▶ [Required work]:
Scan the records below and copy every line that contains the string "width".

(Beginning of Records to process)

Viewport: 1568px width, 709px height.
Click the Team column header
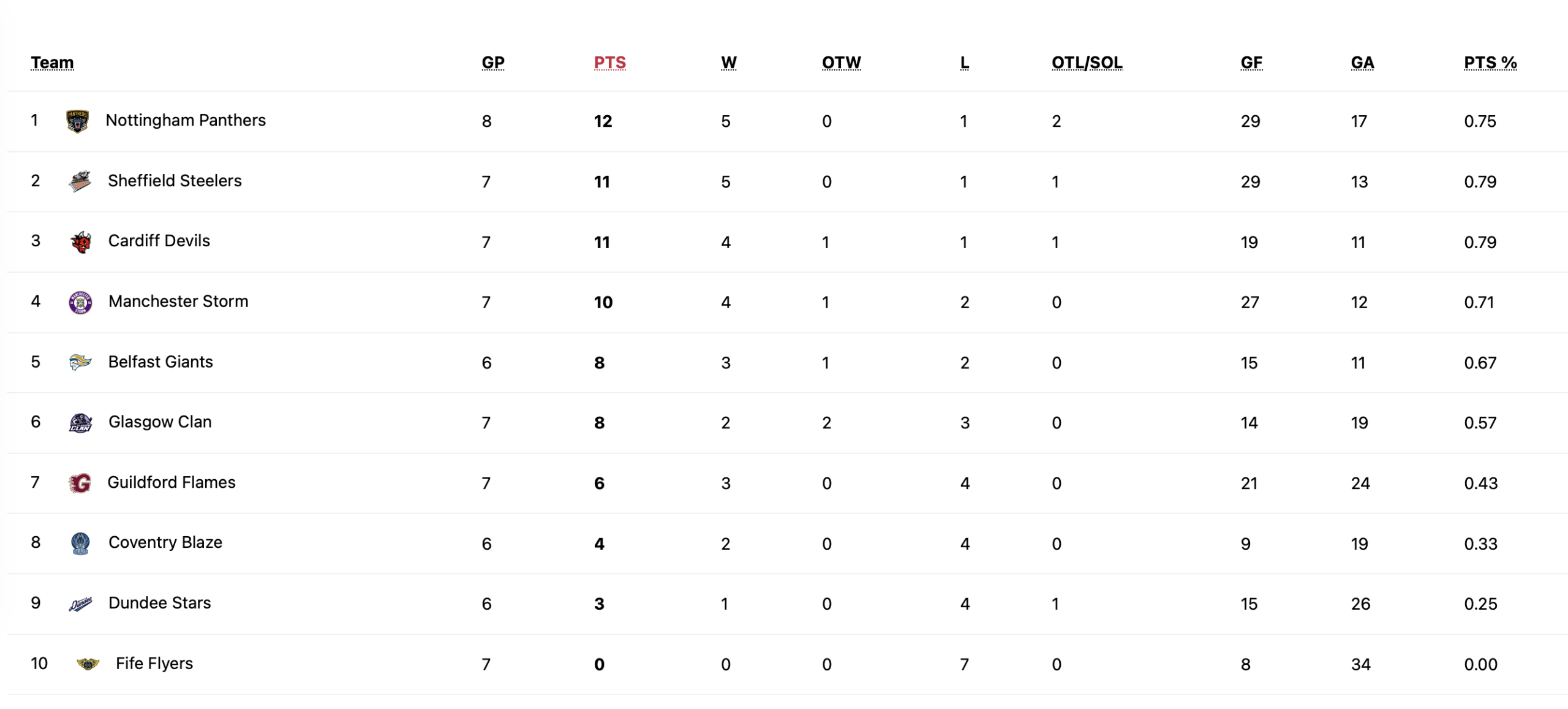(x=52, y=63)
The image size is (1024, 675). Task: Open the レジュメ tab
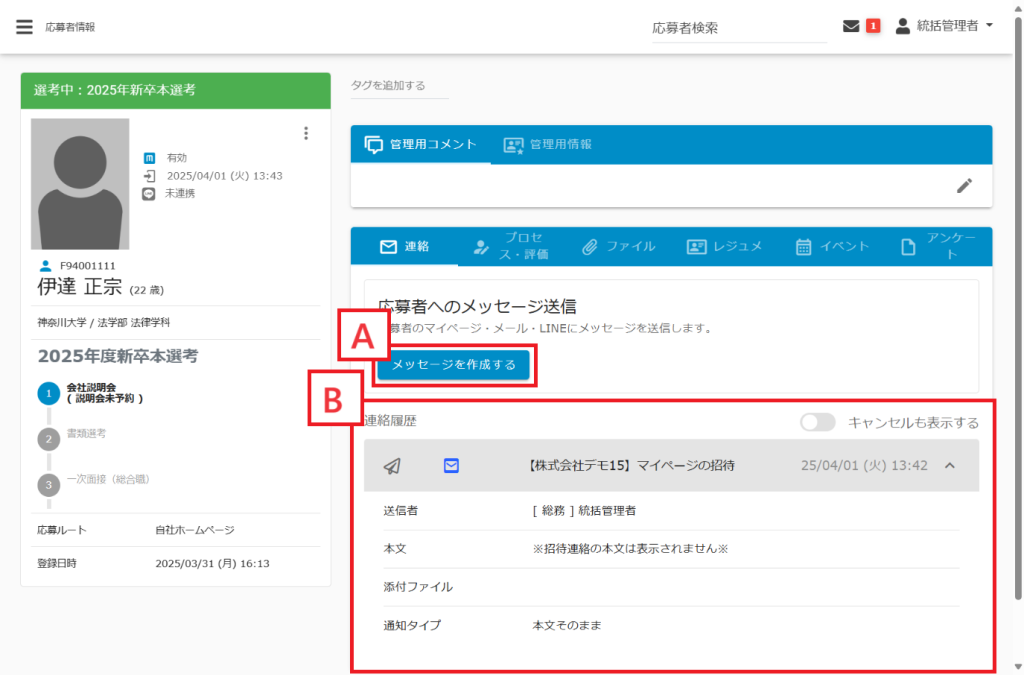point(724,246)
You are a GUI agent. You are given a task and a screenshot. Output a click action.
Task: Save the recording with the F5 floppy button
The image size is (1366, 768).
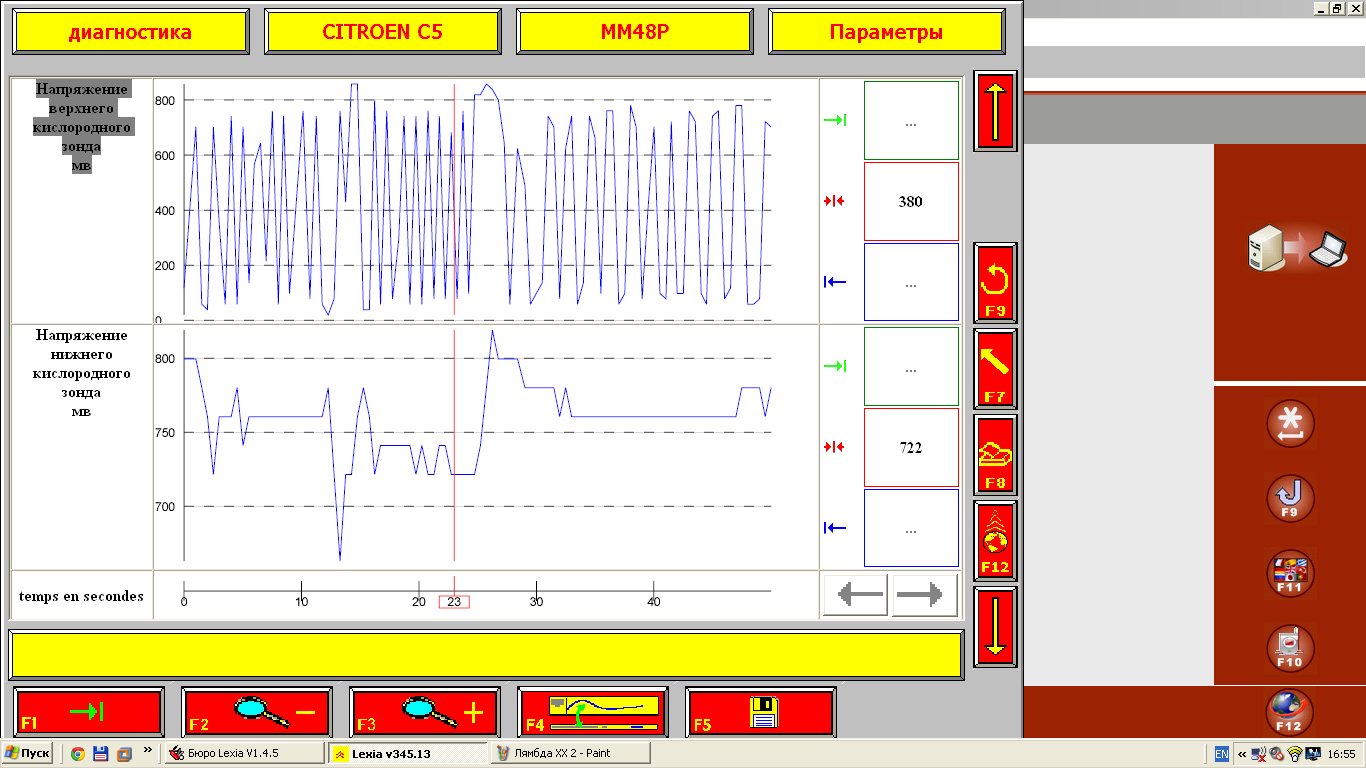pyautogui.click(x=761, y=712)
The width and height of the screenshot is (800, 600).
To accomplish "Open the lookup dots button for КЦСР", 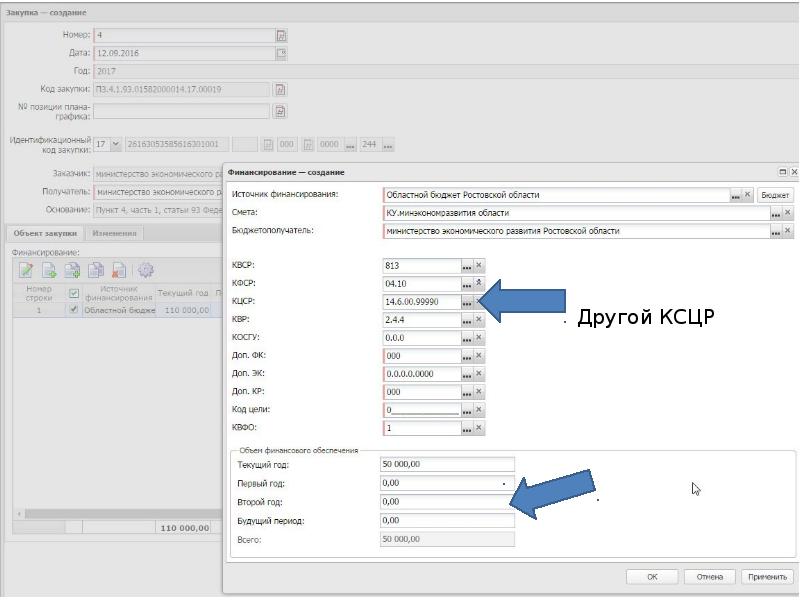I will 467,302.
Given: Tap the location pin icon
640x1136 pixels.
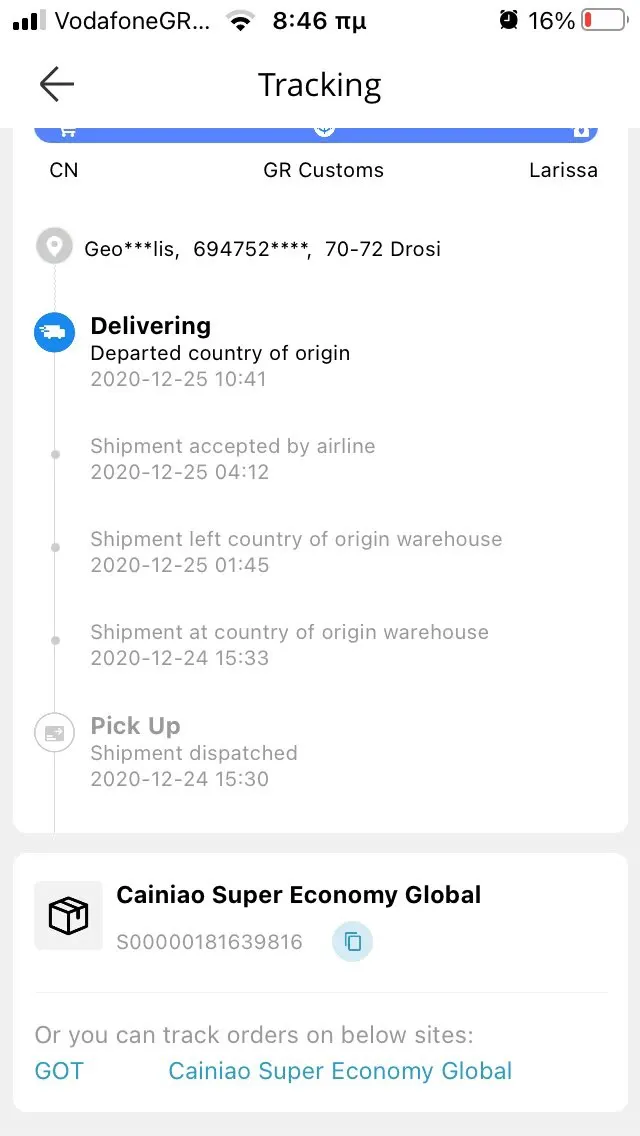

(End of Records to process)

▶ [Task output]:
Viewport: 1568px width, 709px height.
The width and height of the screenshot is (800, 600).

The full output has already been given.